Salary Help

I have a former student (just graduated in December) who is about to receive an offer for a performance analyst position. It’s in the Fixed Income area - a pretty good sized shop (>$10B AUM) on the east coast. He’s an undergrad, with no prior experience but has passed L1. He was asking me what kind of salary range he might get offered. Since I’ve never had a student looking at this position, I wasn’t sure, and thought I’d throw it out to all you AF folks. Any insights?

I’d say in the $50k - $60k range with a bonus around 5% of base.

Yeah, 65K (ie. double the average US household income) is pretty reasonable for an undergrad with no experience.

ask not what we can pay you, ask what YOU CAN PAY US!!!

Minimum wage then?

40K

One last piece of info (I forgot tp mention before) - it’s in what I’d call a 2nd-tier city (i.e. not Boston, NYC, or Philly). So, cost of living will be lower.

Philly is a Tier 1 city?

30K.

$17,500

If he is a Perf Analyst with no prior experience not in NYC then 35-40k at most, its entry level. In NYC that would go up to maybe 50-60k due to higher taxes and such.

I don’t see why they’d offer more than $35k in this climate.
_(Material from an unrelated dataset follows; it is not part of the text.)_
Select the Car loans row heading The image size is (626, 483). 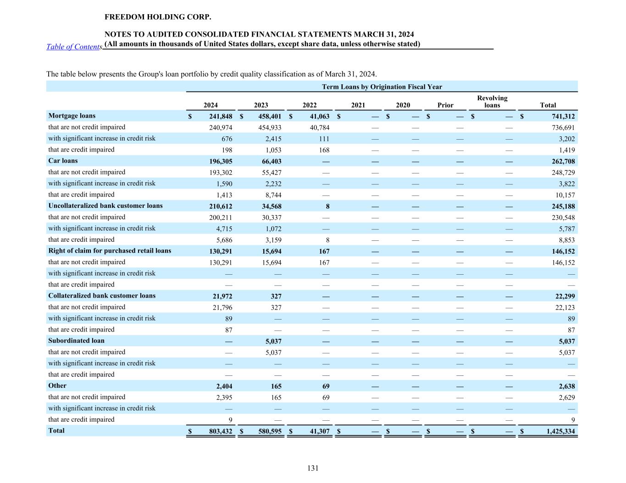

I mean, if they offered him $30k would he turn it down? The company can assess how he performs and the economic climate at year end. If he’s done well or the job market has picked up and it looks like he could actually move to a better paying job, then they can always bump him up to $40k next January. As an undergrad with no experience, I’d say beggars can’t be choosers here. Anything more than $30k is a bonus.

The new bonus is having a job!

In Boston, 1-3 years of experience in fund accounting and passing level 1 gets you a job as a performance analyst @ a custodian. From what I heard its 45k + 5-10% bonus. In a smaller city the job should pay mid to high 30k.

bigwilly Wrote: ------------------------------------------------------- > If he is a Perf Analyst with no prior experience > not in NYC then 35-40k at most, its entry level. > In NYC that would go up to maybe 50-60k due to > higher taxes and such. NYC is the magic fairy land. Everyone gets paid 50-60K with no experience here just because it’s NYC. No one’s getting laid off and Wall Street’s not in trouble. I heard the cashier at Burger King was getting 75% matching on her 401k. But only because she works in NYC.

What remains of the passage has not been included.